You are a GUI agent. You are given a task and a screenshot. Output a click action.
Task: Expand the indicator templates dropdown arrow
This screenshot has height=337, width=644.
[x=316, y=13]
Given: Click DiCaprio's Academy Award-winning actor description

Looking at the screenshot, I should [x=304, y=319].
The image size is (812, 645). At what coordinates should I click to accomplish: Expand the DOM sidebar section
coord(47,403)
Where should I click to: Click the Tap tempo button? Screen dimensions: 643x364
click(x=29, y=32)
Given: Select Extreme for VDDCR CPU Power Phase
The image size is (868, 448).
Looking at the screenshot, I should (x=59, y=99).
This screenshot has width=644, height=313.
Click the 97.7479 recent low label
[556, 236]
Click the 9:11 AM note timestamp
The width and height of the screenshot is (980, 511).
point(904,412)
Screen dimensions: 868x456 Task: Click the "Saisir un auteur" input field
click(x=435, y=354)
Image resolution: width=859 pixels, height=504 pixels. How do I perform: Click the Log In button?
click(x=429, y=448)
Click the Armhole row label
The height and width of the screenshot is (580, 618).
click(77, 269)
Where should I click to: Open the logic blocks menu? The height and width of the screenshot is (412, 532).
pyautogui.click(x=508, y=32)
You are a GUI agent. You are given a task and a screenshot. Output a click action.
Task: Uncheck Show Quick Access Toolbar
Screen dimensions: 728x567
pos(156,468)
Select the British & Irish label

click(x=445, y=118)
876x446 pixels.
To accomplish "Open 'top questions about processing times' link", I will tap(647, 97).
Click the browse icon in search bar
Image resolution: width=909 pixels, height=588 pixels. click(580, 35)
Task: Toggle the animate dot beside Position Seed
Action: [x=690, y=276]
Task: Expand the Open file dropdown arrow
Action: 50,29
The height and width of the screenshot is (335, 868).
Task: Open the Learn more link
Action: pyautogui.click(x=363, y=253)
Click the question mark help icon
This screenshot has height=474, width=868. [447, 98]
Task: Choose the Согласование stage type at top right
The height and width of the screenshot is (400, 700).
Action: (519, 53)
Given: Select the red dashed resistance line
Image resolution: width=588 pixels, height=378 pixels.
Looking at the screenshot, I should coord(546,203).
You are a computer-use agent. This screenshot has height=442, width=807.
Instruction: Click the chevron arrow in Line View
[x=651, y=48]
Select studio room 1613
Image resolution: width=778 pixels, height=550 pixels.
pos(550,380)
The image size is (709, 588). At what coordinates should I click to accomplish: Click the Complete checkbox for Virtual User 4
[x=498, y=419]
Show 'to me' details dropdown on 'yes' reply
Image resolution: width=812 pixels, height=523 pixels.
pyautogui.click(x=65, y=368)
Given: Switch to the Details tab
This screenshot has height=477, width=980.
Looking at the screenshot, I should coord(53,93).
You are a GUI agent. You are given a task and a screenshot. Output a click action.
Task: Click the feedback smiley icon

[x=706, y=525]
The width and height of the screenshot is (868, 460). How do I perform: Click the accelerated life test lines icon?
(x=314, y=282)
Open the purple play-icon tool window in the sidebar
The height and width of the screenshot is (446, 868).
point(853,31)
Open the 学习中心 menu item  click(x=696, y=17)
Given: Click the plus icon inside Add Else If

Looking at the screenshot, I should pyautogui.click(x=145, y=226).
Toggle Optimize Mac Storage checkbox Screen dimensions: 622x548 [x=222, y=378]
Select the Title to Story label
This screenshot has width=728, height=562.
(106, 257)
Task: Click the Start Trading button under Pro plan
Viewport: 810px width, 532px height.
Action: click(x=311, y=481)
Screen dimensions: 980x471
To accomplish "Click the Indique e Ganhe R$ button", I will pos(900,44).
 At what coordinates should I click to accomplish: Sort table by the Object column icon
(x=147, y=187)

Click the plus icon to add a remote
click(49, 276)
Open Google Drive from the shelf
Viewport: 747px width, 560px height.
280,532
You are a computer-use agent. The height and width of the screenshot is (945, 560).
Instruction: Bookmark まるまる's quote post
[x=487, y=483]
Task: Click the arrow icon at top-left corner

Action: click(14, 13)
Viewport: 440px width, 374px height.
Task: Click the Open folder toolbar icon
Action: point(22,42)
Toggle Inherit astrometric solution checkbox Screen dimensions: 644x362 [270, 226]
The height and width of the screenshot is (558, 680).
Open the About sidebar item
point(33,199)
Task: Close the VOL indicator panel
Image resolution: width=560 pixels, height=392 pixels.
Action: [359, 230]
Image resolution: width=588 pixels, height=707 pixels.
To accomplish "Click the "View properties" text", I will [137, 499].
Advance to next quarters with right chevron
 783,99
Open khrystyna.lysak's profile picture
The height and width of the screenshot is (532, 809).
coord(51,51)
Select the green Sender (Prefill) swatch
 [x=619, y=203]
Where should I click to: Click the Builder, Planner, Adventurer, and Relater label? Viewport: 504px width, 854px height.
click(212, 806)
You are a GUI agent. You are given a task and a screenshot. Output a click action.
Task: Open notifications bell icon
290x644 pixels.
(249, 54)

☆ ☆ ☆ ☆ ☆

▶ _YOUR OBJECTIVE_
From the material above, retype precisely the lines between the line holding "Given: Select the red dashed resistance line" and the line holding "You are a computer-use agent. This", inclusive, and nothing beyond them.

▶ _THE COMPLETED TASK_
Given: Select the red dashed resistance line
Image resolution: width=588 pixels, height=378 pixels.
Looking at the screenshot, I should coord(546,203).
You are a computer-use agent. This screenshot has height=442, width=807.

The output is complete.